Landkreis Wolfenbüttel: Der Kreistag Wolfenbüttel hat sich in seiner Sitzung am Montagabend mit einer Resolution gegen den Bau einer Stromtrasse im Landkreis Wolfenbüttel ausgesprochen, die durch die Samtgemeinde Baddeckenstedt laufen soll.

Das Gremium sprach sich mit einer großen Mehrheit für die Resolution aus und setzte damit ein Zeichen – durch den Landkreis Wolfenbüttel soll die geplante „SuedLink-Trasse“ nicht verlaufen. Die Projektträger TenneT und Transnet BW hatten Ende September 2016 Trassenkorridorvorschläge für das Projekt „SuedLink“ veröffentlicht. Dabei handelt es sich im Wesentlichen um zwei Hauptstränge mit zahlreichen Verästelungen zwischen den Anfangs- und Endpunkten Wilster beziehungsweise Brunsbüttel und Grafenrheinfeld beziehungsweise Großgartach.

Der Landkreis Wolfenbüttel wäre in der Samtgemeinde Baddeckenstedt und deren Mitgliedsgemeinde Burgdorf betroffen.
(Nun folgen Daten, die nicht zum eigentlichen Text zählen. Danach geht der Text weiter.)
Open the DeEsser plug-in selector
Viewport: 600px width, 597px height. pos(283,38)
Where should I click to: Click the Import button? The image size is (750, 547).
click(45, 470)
Mit der Resolution will der Kreistages Wolfenbüttel ein klares Zeichen setzen und fordert die Bundesnetzagentur auf, bereits im Zuge der Trassenkorridorfindung bei den Projektträgern darauf hinzuwirken, dass der Landkreis Wolfenbüttel von diesem Projekt nicht tangiert wird und Alternativen weiterverfolgt werden.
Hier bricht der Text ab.